Tilaka-Manjari, a work composed by the Paramara court poet Dhanapala eulogizes Sindhuraja as a great hero and "a lion for the line of rutting elephants of Indra". The Nava-sahasanka-charita as well as the Udaipur prashasti inscription of a later Paramara king state that Sindhuraja defeated the king of Kuntala. This suggests that he recovered the territories on the Paramara kingdom's southern frontier, that his predecessor Munja had lost to the Kalyani Chalukya king Tailapa II. However, it is not clear if Sindhuraja fought against Tailapa's successor Satyashraya.

The Nava-sahasanka-charita narrates a partly-mythological story about Sindhuraja defeating the demon king Vajrankusha to win over the Naga princess Shashiprabha; in this campaign he is supported by the vidyadhara leader Shashikhanda. Historian V. S. Pathak theorizes that Shashikhanda represents the Northern Shilahara king Aparajita, while Vajrankusa represents the Southern Shilahara king Rattaraja. Pathak also believes that the Nagas of the story represent the Sinda dynasty of Karahata (modern Karad), which claimed descent from the mythical Nagas.

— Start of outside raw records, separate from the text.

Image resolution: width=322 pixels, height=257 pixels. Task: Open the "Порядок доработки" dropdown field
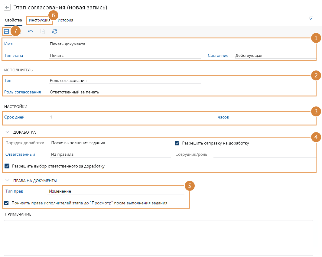(110, 143)
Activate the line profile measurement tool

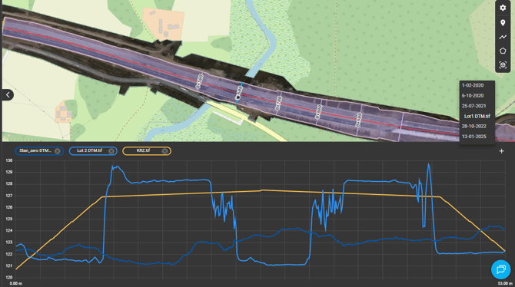(503, 37)
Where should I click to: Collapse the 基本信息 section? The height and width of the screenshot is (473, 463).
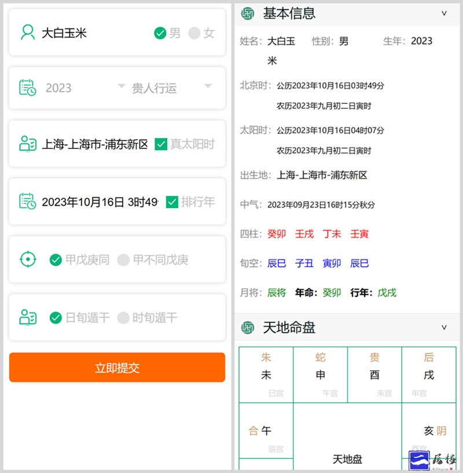click(444, 13)
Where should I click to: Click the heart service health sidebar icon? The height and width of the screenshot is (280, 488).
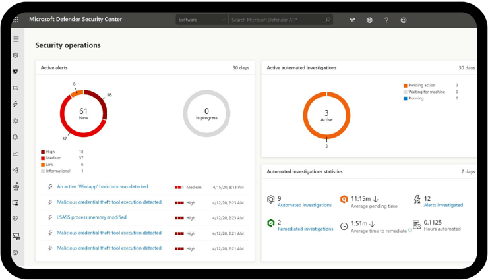tap(16, 219)
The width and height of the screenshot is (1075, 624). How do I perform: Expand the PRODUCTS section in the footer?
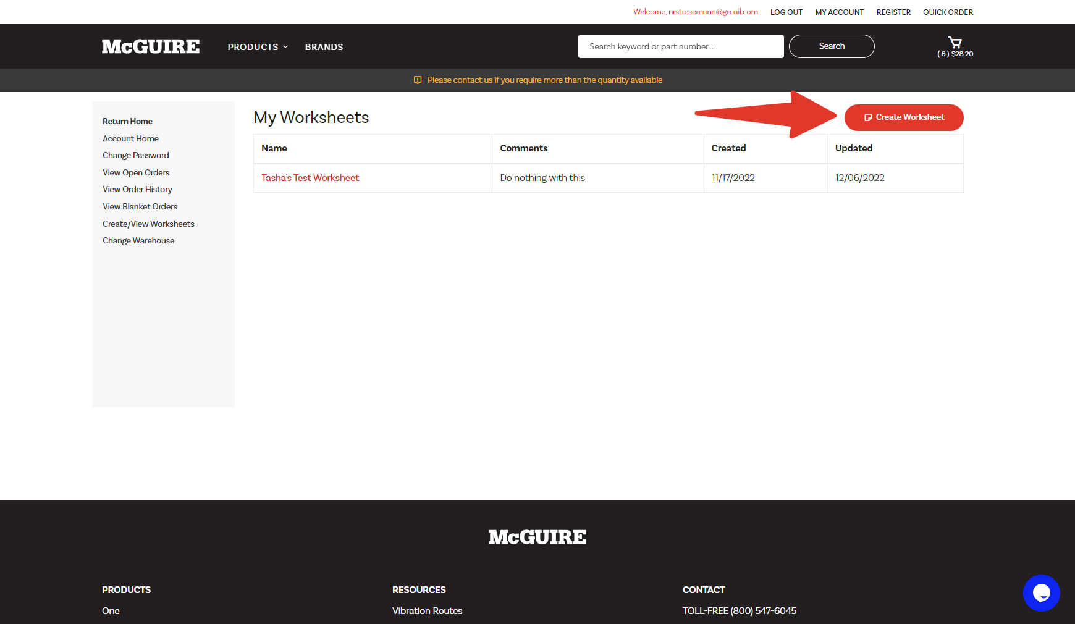click(x=126, y=589)
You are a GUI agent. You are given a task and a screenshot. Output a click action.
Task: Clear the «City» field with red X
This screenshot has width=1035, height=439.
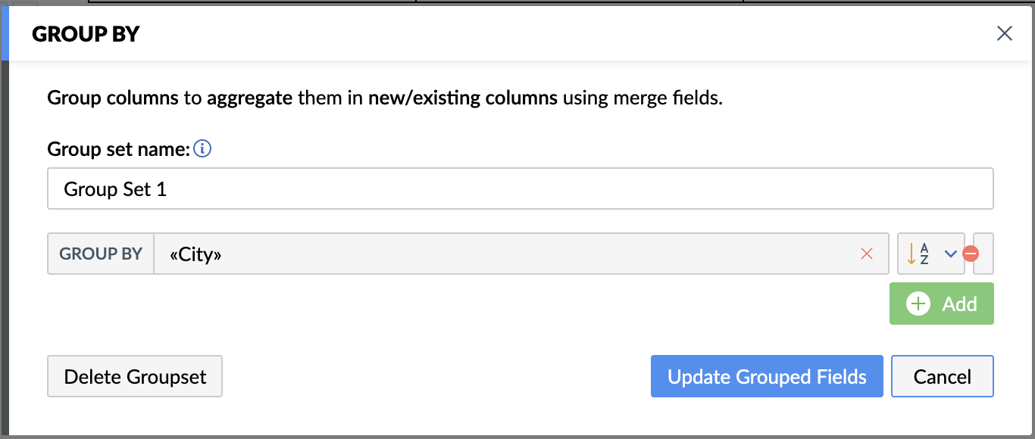[867, 254]
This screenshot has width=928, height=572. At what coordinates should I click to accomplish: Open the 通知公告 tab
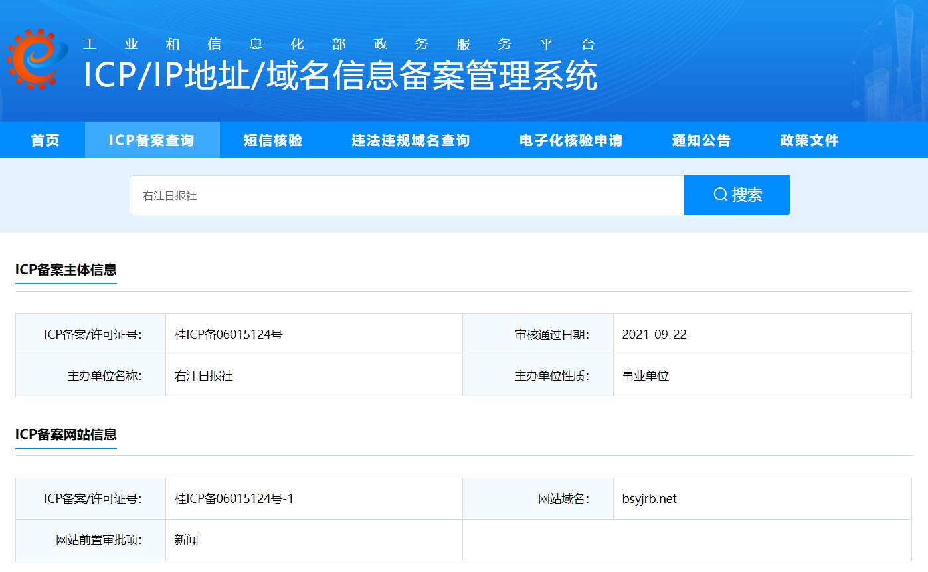point(701,140)
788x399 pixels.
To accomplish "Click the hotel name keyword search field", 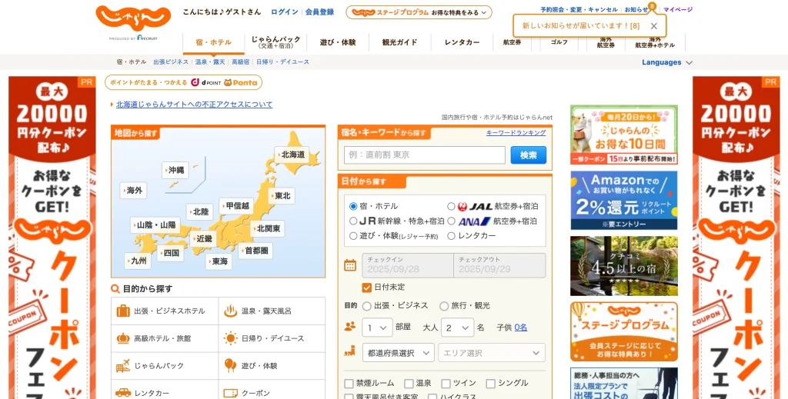I will pos(425,155).
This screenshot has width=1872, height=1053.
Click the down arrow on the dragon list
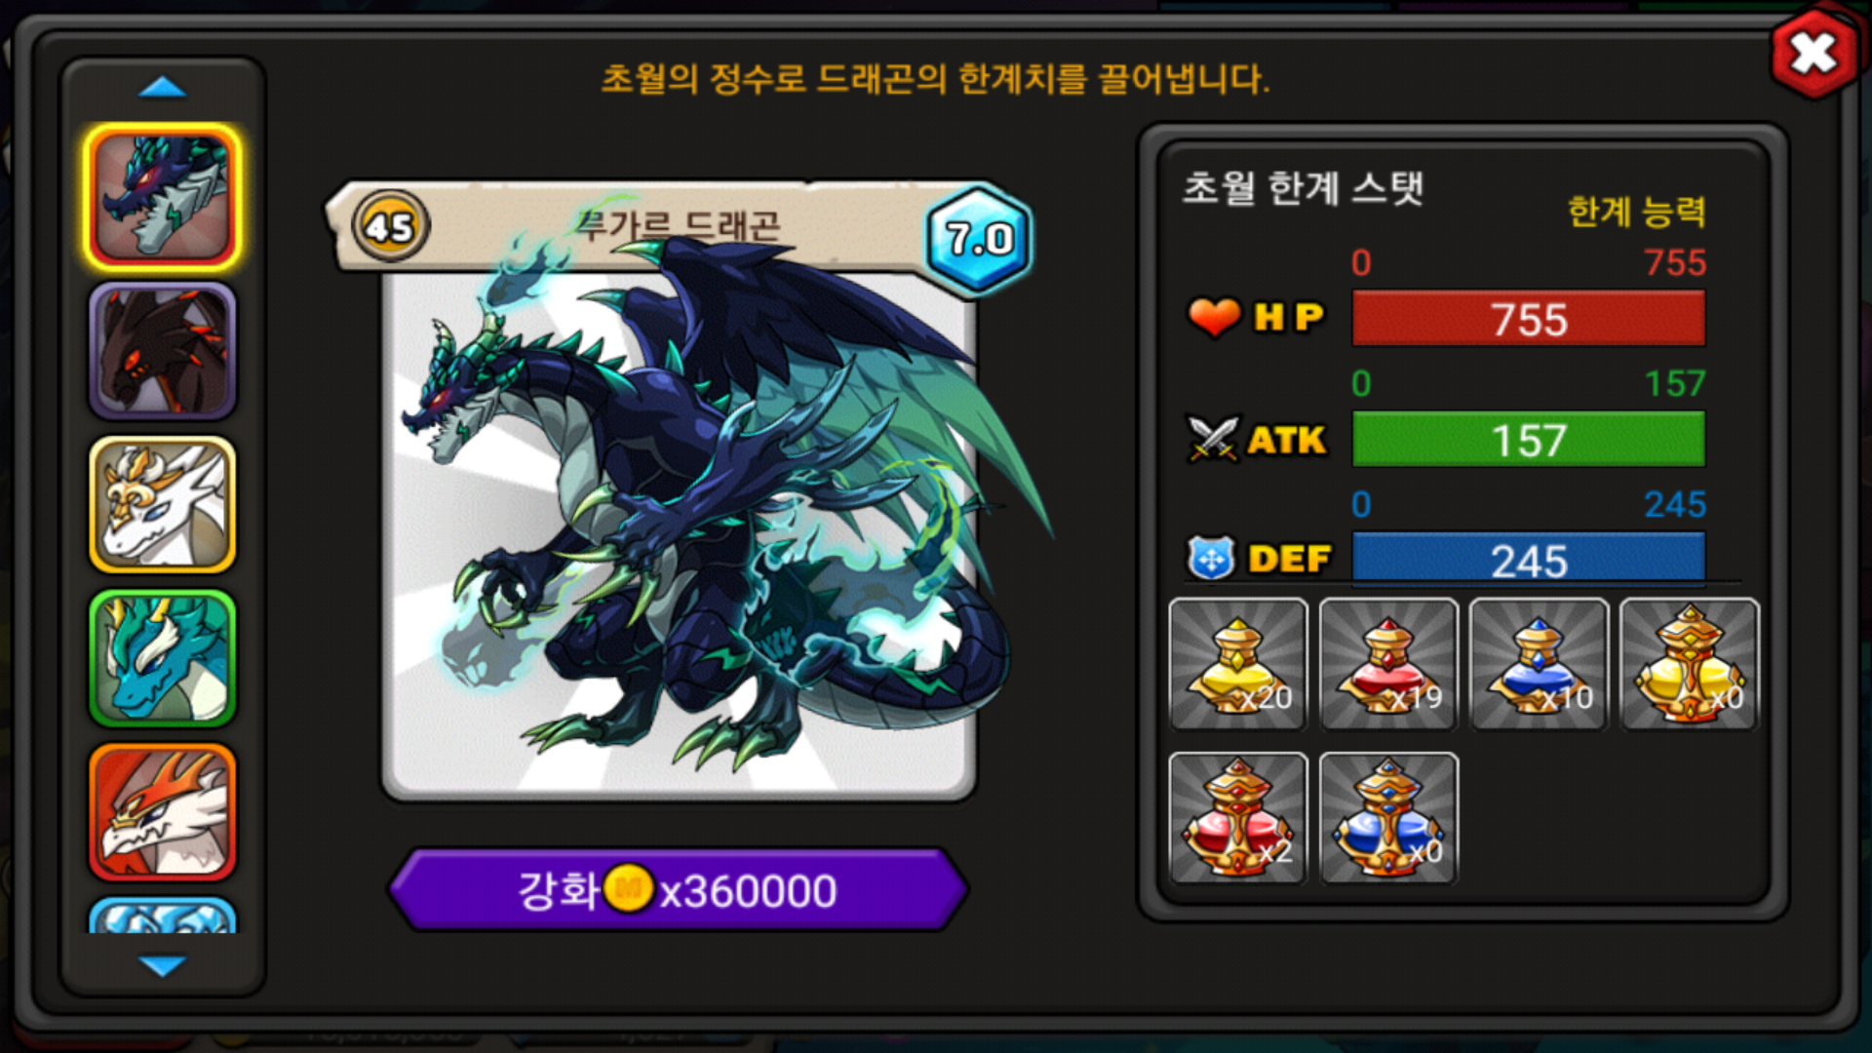click(x=162, y=965)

The text credits Sindhuraja with several other victories, including those over the countries of Hunas, Vagada, Murala, Lata, Aparanta, and Kosala:

- The claim of victory over the Hunas may be based on his participation in an anti-Huna campaign of his predecessor Munja, who is also credited with subjugating the Hunas in the Paramara sources.
- The victory over Vagada may be a reference to his subjugation of Chandapa, whose predecessor Kanka ruled the Vagada region as a Paramara subordinate, and who may have tried to assert independence.
- Muralas is generally identified as present-day Kerala, and it is unlikely that Sindhuraja advanced that far in the south. It is possible that a ruler from this region fought against Sindhuraja as a subordinate or an ally of the Chalukyas or the Shilaharas.
- The ruler of Lata appears to have been the Lata Chalukya ruler Gongiraja.
- Aparanta or northern Konkan was ruled by the Shilaharas. The claim of Sindhuraja's conquest of this region seems to be conventional exaggeration, as the Shilahara prince Aparajita is believed to have participated in one of his campaigns as an ally (see Nava-sahasanka-charita story above). Aparajita, in his 997 CE Bhadan copper-plate inscription, regrets the overthrow of the Rashtrakutas by the Chalukyas, and may have formed an alliance with the Paramaras to defend himself against the Chalukyas.
- If the claim of victory against Kosala is true, it may be a reference to Sindhuraja's victory over the Ratnapura Kalachuri ruler Kalingaraja or the Somavamshi ruler Yayati Mahashivagupta.

The 1151 CE Vadnagar prashasti inscription of the Chaulukya dynasty of Gujarat states that their king Chamundaraja led an army against Sindhuraja. According to the inscription, when Sindhuraja saw Chamundaraja's army from a distance, he fled with his elephant forces, and lost his well-established fame. It appears that the ruler of Lata was a vassal of Chamundaraja, and Sindhuraja's invasion of Lata prompted Chamundraja to come to his rescue. The 14th-century text Kumarapala-Charita states that Chamundaraja killed Sindhuraja in a battle. The text was written by the Jain writer Jayasimha Suri, who was patronized by the Chaulukyas of Gujarat. However, the historicity of this claim is doubtful, since it does not appear in the earlier sources.

The 1092 CE Sasbahu Temple inscription of the Kachchhapaghata ruler Mahipala states that his ancestor Kirtiraja defeated the prince of Malava, whose soldiers fled the battlefield, leaving behind their spears. Earlier scholars identified the defeated king as Sindhuraja's son and successor Bhoja, but it is more likely that this king was Sindhuraja.